The book's weakness is the opposite side of that strength: the sheer volume of dramatic events can feel piled on. Katherine's fall, Christina's premature labor, Tibby becoming an emergency labor coach, Lena's father's ultimatum, Bridget and Eric's reunion - any two of these would sustain a summer novel. All of them together occasionally tip toward melodrama, and Publishers Weekly noted that Tibby's last-minute labor coaching particularly strains credibility. The love interests - Win, Brian, Eric - also remain somewhat siloed from each other and from the sisterhood's collective life, which means the romantic subplots don't enrich the friendship dynamic as much as they could.
Brashares also has a tendency, more visible here than in earlier books, to spell out the lessons each girl learns rather than trusting the reader to extract them from the narrative. The thematic connections between the storylines - letting go, accepting change, choosing courage over safety - are clear enough without being stated directly, and the moments where Brashares articulates them explicitly can feel like the book doesn't trust its own emotional intelligence.

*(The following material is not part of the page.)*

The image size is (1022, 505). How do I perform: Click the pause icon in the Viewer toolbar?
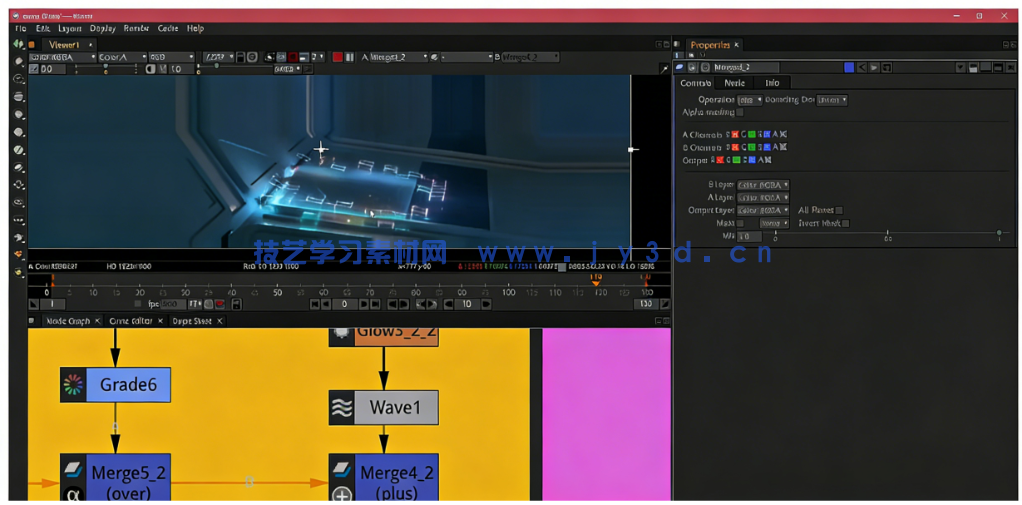tap(350, 58)
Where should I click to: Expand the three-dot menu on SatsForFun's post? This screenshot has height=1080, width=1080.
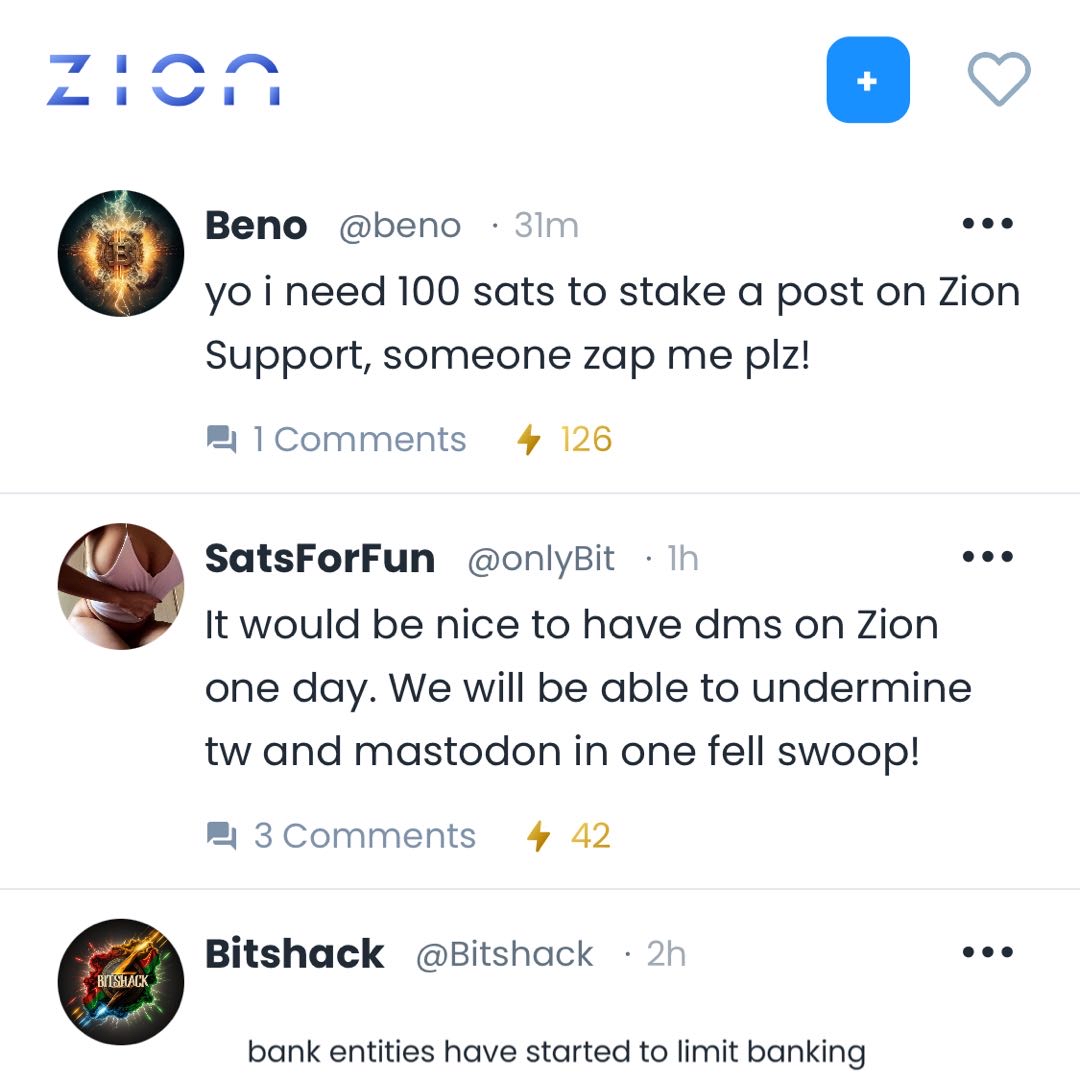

But the core of the series - four girls who love each other through the worst summers of their lives - is as powerful here as it's ever been. The final scene, with the sisterhood gathering before they scatter to their separate colleges, carries the specific grief of any real goodbye: the knowledge that you'll see each other again but never quite like this, never with this particular ease, never as the same people you are right now. It's the truest thing in the book, and it needs no magic pants to make it work.
Rating: 4.0/5 ⭐
Perfect for: Fans of the series, anyone facing the anxiety of major life transitions, readers who appreciate YA that takes its characters' emotional lives seriously.
Skip if: The accumulation of dramatic crises feels like too much for one summer, or you're looking for lighter YA fare.